A tensor $$\mathbf R$$ such that $$\mathbf R \mathbf R^\top \approx \mathbf A$$.

gpytorch.root_inv_decomposition(input, initial_vectors=None, test_vectors=None, method=None)[source]

Returns a (usually low-rank) inverse root decomposition linear operator of the PSD LinearOperator $$\mathbf A$$. This can be used for sampling from a Gaussian distribution, or for obtaining a low-rank version of a matrix.

The root_inv_decomposition is performed using a partial Lanczos tridiagonalization.

Parameters
• input (LinearOperator or torch.Tensor) – The matrix (or batch of matrices) $$\mathbf A$$ (… x N x N).

• initial_vectors (torch.Tensor, optional) – Vectors used to initialize the Lanczos decomposition. The best initialization vector (determined by test_vectors) will be chosen.

• test_vectors (torch.Tensor, optional) – Vectors used to test the accuracy of the decomposition.

• method (str, optional) – Root decomposition method to use (symeig, diagonalization, lanczos, or cholesky).

Return type

LinearOperator

Returns

A tensor $$\mathbf R$$ such that $$\mathbf R \mathbf R^\top \approx \mathbf A^{-1}$$.

gpytorch.solve(input, rhs, lhs=None)[source]

Given a positive definite matrix (or batch of matrices) $$\mathbf A$$, computes a linear solve with right hand side $$\mathbf R$$:

$\begin{equation} \mathbf A^{-1} \mathbf R, \end{equation}$

where $$\mathbf R$$ is right_tensor and $$\mathbf A$$ is the LinearOperator.

Note

Unlike torch.linalg.solve(), this function can take an optional left_tensor attribute. If this is supplied gpytorch.solve() computes

$\begin{equation} \mathbf L \mathbf A^{-1} \mathbf R, \end{equation}$

where $$\mathbf L$$ is left_tensor. Supplying this can reduce the number of solver calls required in the backward pass.

Parameters
• input (LinearOperator or torch.Tensor) – The matrix (or batch of matrices) $$\mathbf A$$ (… x N x N).

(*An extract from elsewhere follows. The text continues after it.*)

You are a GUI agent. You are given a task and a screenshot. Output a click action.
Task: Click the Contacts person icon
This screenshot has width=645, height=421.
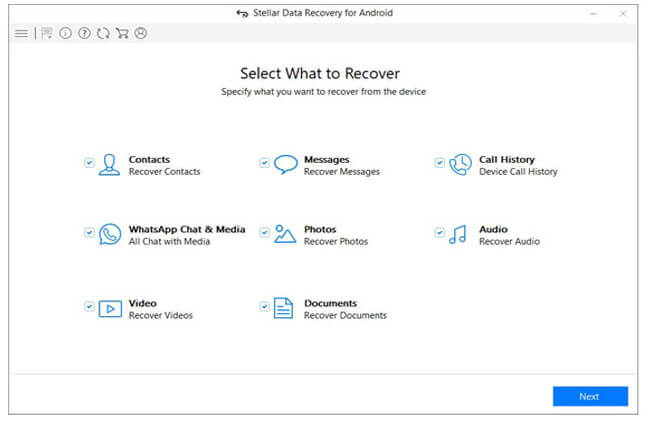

• rhs (torch.Tensor) – $$\mathbf R$$ - the right hand side

• lhs (torch.Tensor, optional) – $$\mathbf L$$ - the left hand side

Return type

torch.Tensor

Returns

$$\mathbf A^{-1} \mathbf R$$ or $$\mathbf L \mathbf A^{-1} \mathbf R$$.

gpytorch.sqrt_inv_matmul(input, rhs, lhs=None)[source]

Given a positive definite matrix (or batch of matrices) $$\mathbf A$$ and a right hand size $$\mathbf R$$, computes

$\begin{equation} \mathbf A^{-1/2} \mathbf R, \end{equation}$

If lhs is supplied, computes

$\begin{equation} \mathbf L \mathbf A^{-1/2} \mathbf R, \end{equation}$

where $$\mathbf L$$ is lhs. (Supplying lhs can reduce the number of solver calls required in the backward pass.)

Parameters
• input (LinearOperator or torch.Tensor) – The matrix (or batch of matrices) $$\mathbf A$$ (… x N x N).

• rhs (torch.Tensor) – $$\mathbf R$$ - the right hand side

• lhs (torch.Tensor, optional) – $$\mathbf L$$ - the left hand side

Return type

torch.Tensor

Returns

$$\mathbf A^{-1/2} \mathbf R$$ or $$\mathbf L \mathbf A^{-1/2} \mathbf R$$.